本文:
%%

スピルバーグ映画『E.T.』では、後半でエリオットとE.T.が病気になります。
E.T.は体が白くなり瀕死状態でしたね。
この記事では、
- E.T.は、何の病気?
- E.T.は、なぜ病気になった?
- E.T.はどんな治療を受けた?
- エリオットは、なぜE.T.と脳波が同調した?
について、解説と考察をまとめています。
映画ETは敗血病or老衰?なぜ病気になった?
E.T.は敗血症を発病した?
映画の後半で、E.T.は体が白くなって瀕死状態になります。
しかもエリオットも発熱して具合が悪くなってしまいました。
一体、どんな病気になったのでしょうか?
治療にあたっていた医師は、「敗血症か?」と言っていましたね。
敗血症とは?
敗血症とはどんな病気なのでしょう?

%%

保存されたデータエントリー
%%

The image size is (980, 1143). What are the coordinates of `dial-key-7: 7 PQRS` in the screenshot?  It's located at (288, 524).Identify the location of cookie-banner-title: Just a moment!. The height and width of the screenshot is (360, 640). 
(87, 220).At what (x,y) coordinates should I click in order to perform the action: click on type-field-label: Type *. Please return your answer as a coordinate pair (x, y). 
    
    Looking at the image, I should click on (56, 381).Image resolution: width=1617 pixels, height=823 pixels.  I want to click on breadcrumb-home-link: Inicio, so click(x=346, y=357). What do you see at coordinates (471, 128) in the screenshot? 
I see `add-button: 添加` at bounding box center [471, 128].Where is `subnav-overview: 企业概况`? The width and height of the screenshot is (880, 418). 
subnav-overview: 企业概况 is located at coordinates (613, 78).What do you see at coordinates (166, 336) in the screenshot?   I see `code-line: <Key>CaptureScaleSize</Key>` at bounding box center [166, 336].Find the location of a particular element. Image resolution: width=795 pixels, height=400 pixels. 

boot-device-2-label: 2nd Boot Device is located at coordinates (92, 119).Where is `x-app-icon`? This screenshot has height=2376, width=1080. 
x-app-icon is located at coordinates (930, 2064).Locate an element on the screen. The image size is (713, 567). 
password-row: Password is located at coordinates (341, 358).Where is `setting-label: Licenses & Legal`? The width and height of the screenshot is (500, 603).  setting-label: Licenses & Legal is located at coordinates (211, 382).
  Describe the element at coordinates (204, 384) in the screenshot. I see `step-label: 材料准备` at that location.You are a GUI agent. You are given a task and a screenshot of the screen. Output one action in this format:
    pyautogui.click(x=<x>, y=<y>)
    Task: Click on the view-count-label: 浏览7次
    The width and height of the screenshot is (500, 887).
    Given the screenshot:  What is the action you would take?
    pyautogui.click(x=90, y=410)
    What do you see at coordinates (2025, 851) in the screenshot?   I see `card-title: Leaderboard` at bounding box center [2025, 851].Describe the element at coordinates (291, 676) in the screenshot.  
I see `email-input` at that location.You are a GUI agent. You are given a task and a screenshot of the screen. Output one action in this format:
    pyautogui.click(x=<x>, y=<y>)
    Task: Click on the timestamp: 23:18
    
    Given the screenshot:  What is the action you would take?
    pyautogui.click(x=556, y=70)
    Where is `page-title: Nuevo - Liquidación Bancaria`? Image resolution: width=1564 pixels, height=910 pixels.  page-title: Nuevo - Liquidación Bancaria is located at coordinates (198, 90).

%%

やること:
E.T.の病気についての本文から、「スピルバーグ映画『E.T.』では、後半でエリオットとE.T.が病気になります。」という言葉があるところから書き始め、「治療にあたっていた医師は、「敗血症か?」と言っていましたね。」まで書いたら止めて、一字も変えずに引用してください。 ここにあるエントリーは、本文とは関係がありません。

この問題の答え:
スピルバーグ映画『E.T.』では、後半でエリオットとE.T.が病気になります。
E.T.は体が白くなり瀕死状態でしたね。
この記事では、
- E.T.は、何の病気?
- E.T.は、なぜ病気になった?
- E.T.はどんな治療を受けた?
- エリオットは、なぜE.T.と脳波が同調した?
について、解説と考察をまとめています。
映画ETは敗血病or老衰?なぜ病気になった?
E.T.は敗血症を発病した?
映画の後半で、E.T.は体が白くなって瀕死状態になります。
しかもエリオットも発熱して具合が悪くなってしまいました。
一体、どんな病気になったのでしょうか?
治療にあたっていた医師は、「敗血症か?」と言っていましたね。